For about 45 minutes on Monday, Brazil looked like they were about to become a trivia question. An embarrassing one.

Japan came out swinging in this Round of 32 matchup, and it was Kaishu Sano — a guy with zero international goals before today — who put them ahead 1-0 in the 29th minute. His first ever strike for his country came against the five-time world champions on the biggest stage. That’s not nothing.

Japan was the better team through the first half. More composed. More organized. Brazil couldn’t find any rhythm, and their attacking players kept running into a wall of blue jerseys. The crowd was restless.

But here’s where it gets weird. Brazil hasn’t won a World Cup knockout match when trailing at halftime since 1938. That’s not a typo. 88 years. The stat was floating around social media during the break, and it wasn’t hard to find fans bracing for the worst.

The curse was real. Then Casemiro happened.

Whatever was said in the locker room worked. Brazil came out with a different energy in the second half, and it was Casemiro — the veteran midfielder, not exactly known for heroics — who leveled the score in the 56th minute. One pass, one finish, and suddenly the weight shifted.

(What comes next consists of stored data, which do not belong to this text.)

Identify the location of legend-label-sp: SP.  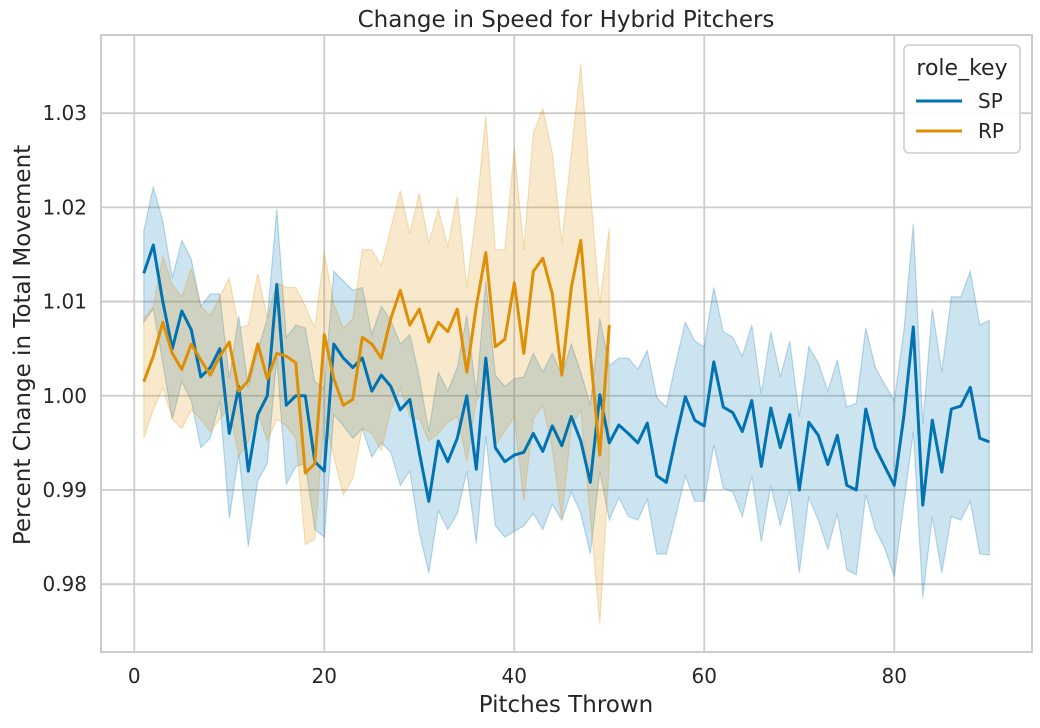
(990, 101). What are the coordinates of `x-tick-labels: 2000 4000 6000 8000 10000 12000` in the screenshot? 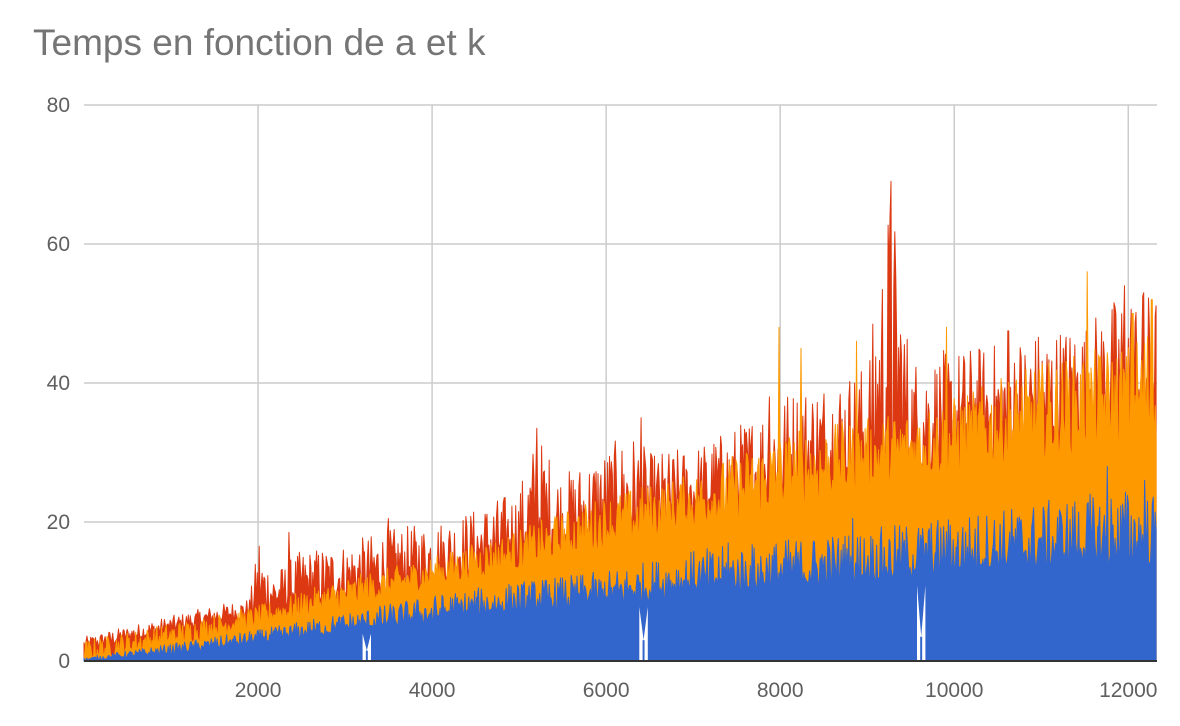 It's located at (696, 690).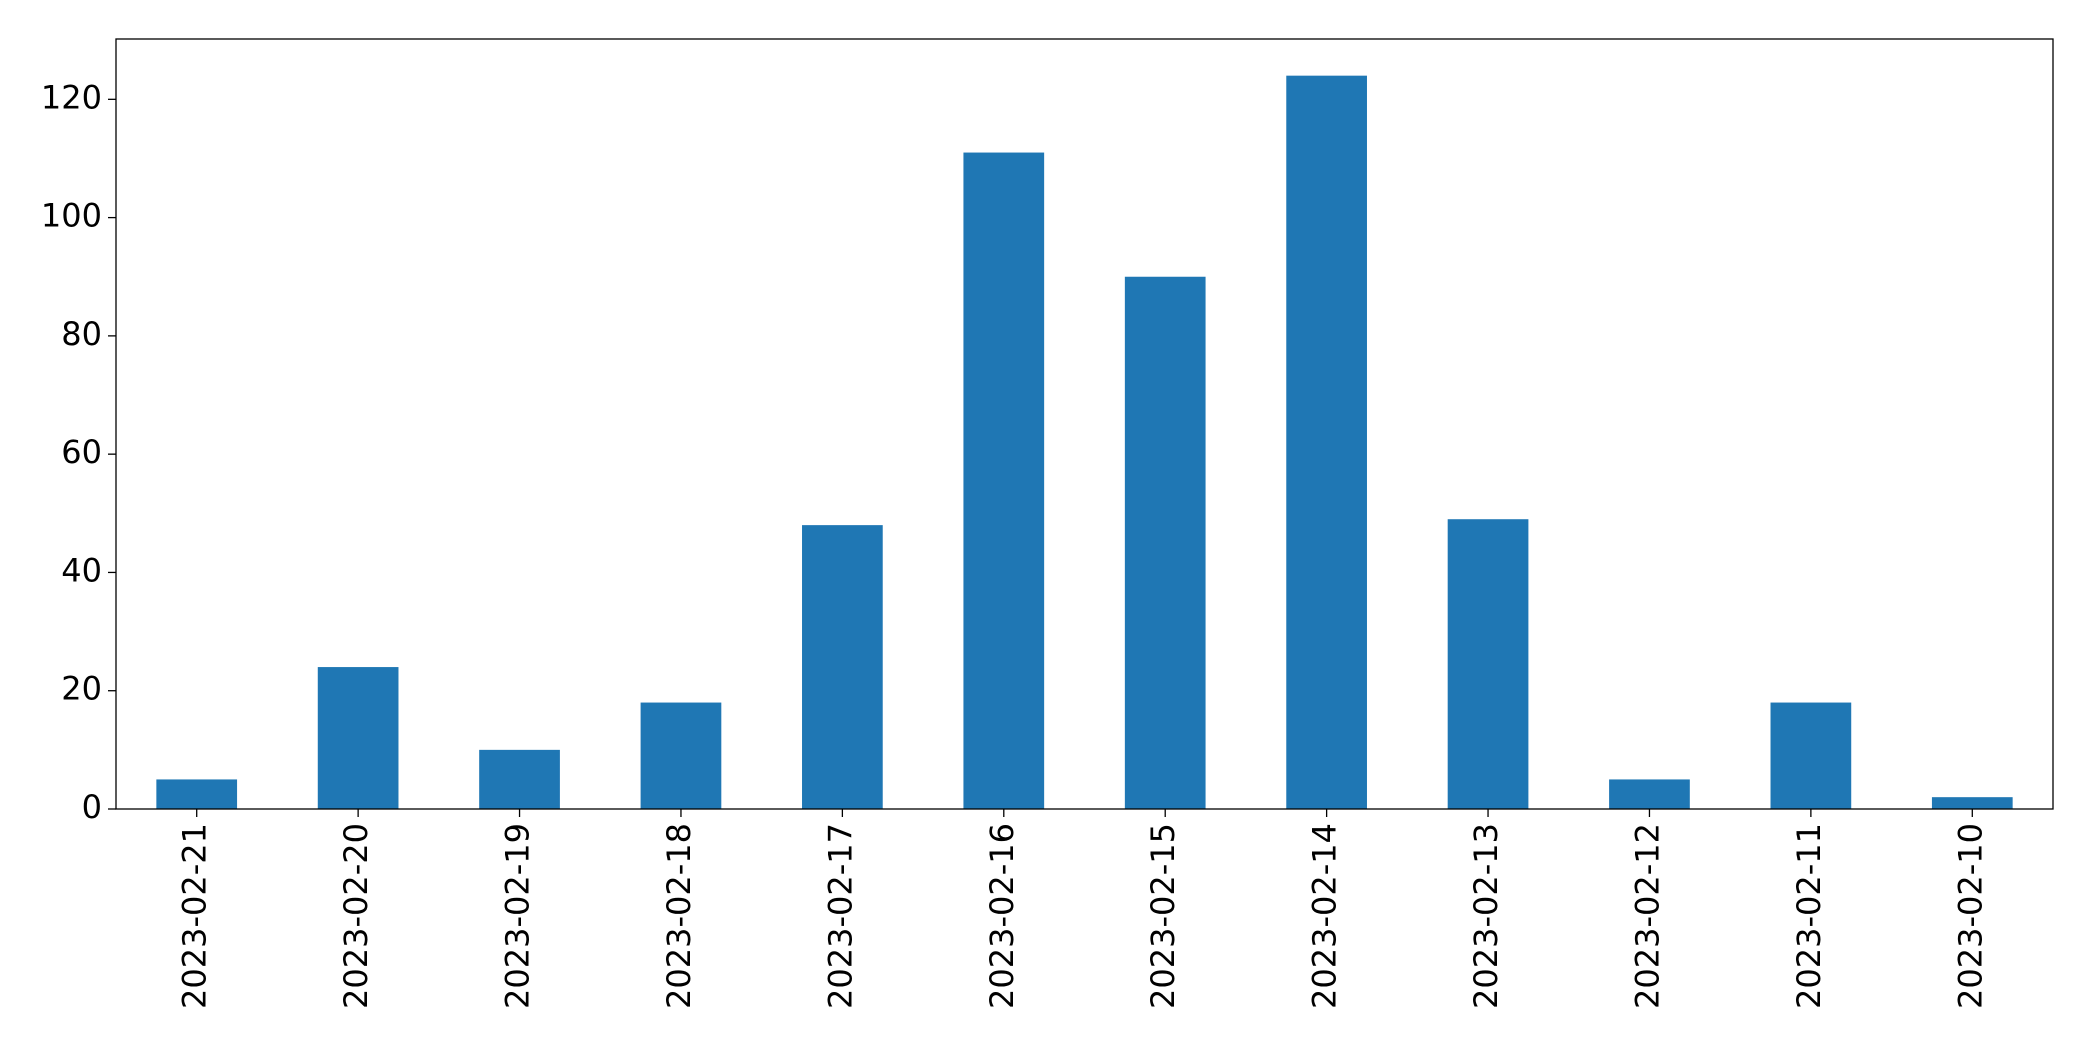  Describe the element at coordinates (82, 334) in the screenshot. I see `y-tick-label: 80` at that location.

Still, Brazil couldn’t find the winner. Japan’s defense bent but didn’t break. The minutes ticked by. 70th minute. 80th. Stoppage time arrived, and it started to feel like extra time was inevitable. That’s when Gabriel Martinelli decided he’d had enough.

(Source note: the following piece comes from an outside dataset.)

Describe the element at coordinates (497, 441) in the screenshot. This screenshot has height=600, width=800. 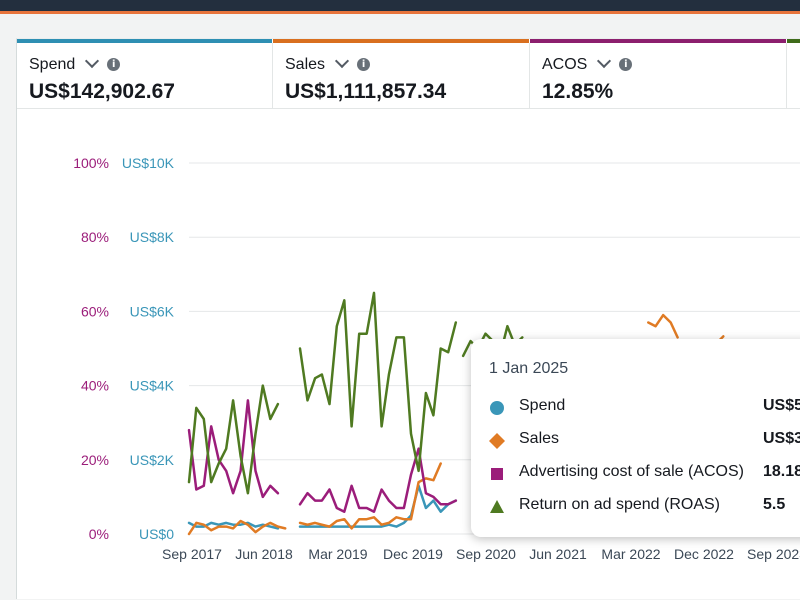
I see `diamond-icon` at that location.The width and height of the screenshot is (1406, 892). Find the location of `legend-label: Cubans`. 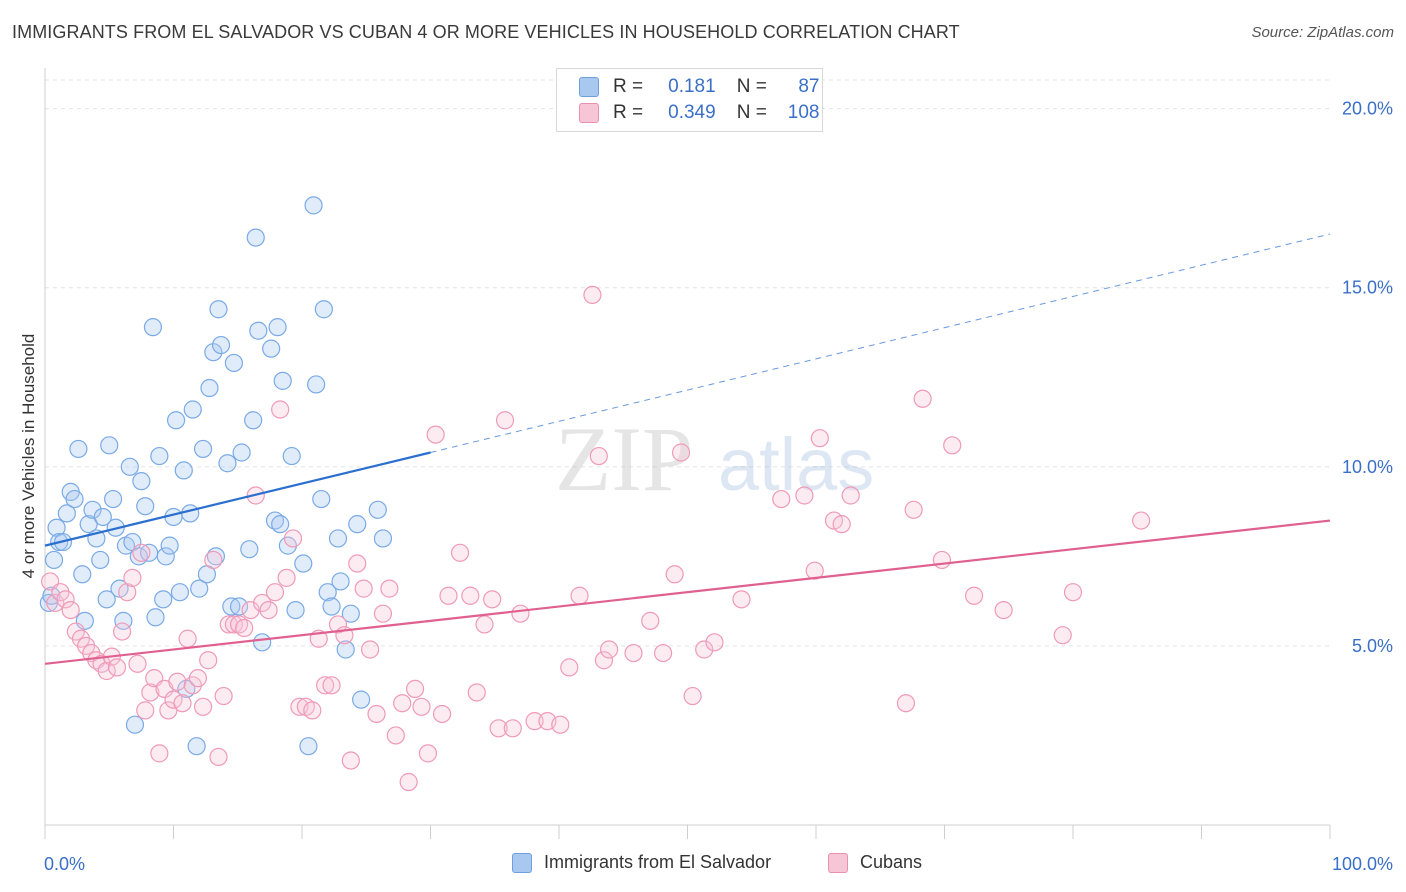

legend-label: Cubans is located at coordinates (892, 862).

In the sixth minute of added time, after a slick team passing sequence, Martinelli buried the game-winner. The bench emptied. The curse was dead.

What comes next for the Seleção

Brazil moves on to the Round of 16, where they’ll face either Norway or Ivory Coast. The performance wasn’t dominant — far from it — but surviving is what matters in knockout soccer.

The 1938 team that last pulled off this kind of comeback? They made it to the semifinals. History doesn’t repeat itself exactly, but it’s a nice omen for a team that just broke 88 years of bad habits.